Expecting some flak from DG Home on the liberal attitude of the “shall-issue” approach to licensing even semi-automatic arms to sport shooters and private-security companies, Czech politicians announced that with more interference from the Brussels bureaucracy, the country’s shooting association would be classified as the national army reserve, thereby exploiting one of the few loopholes of the EU Directive.

With perhaps less fanfare, other East European countries like Poland, Finland, Slovakia, Estonia and Latvia have used a similar bypass to circumvent the EU restrictions. After Russia’s occupation of the Crimea, Poland started a premilitary volunteer training program, in which high school and university students were introduced to the fine art of guerrilla warfare in the traditions of the Armia Krajowa, the Underground Home Army established in 1942. A similar concept, based on the U.S. National Guard, was adopted by Estonia, Latvia and Lithuania.
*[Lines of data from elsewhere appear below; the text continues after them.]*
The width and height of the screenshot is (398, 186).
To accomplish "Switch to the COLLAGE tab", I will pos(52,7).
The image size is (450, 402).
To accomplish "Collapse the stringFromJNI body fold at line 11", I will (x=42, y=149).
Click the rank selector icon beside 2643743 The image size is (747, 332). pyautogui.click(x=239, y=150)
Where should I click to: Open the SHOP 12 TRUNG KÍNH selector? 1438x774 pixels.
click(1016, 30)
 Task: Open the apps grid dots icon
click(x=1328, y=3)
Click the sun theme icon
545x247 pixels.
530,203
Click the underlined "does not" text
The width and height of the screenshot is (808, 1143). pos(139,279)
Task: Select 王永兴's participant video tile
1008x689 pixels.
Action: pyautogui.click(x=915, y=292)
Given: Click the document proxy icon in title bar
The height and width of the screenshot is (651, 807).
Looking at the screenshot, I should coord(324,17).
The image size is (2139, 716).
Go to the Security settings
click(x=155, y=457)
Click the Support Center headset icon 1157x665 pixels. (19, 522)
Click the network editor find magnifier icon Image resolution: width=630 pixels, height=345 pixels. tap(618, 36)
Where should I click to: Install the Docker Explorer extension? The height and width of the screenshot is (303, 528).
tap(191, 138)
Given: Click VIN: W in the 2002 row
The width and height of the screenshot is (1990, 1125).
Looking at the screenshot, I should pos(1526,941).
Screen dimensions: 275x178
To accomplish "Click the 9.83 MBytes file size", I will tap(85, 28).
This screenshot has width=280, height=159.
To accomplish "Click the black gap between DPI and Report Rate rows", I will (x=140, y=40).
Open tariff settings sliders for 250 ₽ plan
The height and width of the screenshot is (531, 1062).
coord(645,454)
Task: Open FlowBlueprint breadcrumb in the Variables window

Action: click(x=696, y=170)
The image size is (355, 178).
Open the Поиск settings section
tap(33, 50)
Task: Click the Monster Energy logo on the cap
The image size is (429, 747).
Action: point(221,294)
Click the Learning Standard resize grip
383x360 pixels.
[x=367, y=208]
At first sight, Finland, with its 5.5 million inhabitants, seems to have a strict policy regarding civilian firearms ownership. But that impression is moderated when one takes the total amount of firearms into consideration: More than 1.5 million small arms are registered with the authorities and around 12-13% of the population have at least one firearm licensed. In wartime, the country can rely on an active force of nearly 300,000 men, backed up by 900,000 reserve personnel.

Only the future will tell how much the events in Ukraine will influence private gun ownership in Europe. For the moment, all eyes are glued on the very-effective defense the Ukrainian army has put up against the Russian juggernaut. When the Kyiv government distributed about 25,000 firearms to the city’s population to fight off an invasion, nobody was talking about gun licenses.